Entries shown section start
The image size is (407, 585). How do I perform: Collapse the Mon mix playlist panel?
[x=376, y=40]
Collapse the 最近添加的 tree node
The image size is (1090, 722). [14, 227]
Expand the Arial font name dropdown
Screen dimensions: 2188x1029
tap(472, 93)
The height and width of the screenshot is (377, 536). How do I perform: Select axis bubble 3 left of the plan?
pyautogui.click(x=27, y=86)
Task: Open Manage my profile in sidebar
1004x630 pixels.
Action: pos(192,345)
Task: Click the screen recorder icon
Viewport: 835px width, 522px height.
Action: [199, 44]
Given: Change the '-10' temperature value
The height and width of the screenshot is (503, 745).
Entries shown section end
- _Task directions_
Repeat exactly the lines from the line containing "Viewport: 835px width, 522px height." through the last line of the records above, including both, and nothing else.

- _Expected answer_
Viewport: 835px width, 522px height.
Action: [199, 44]
Given: Change the '-10' temperature value
The height and width of the screenshot is (503, 745).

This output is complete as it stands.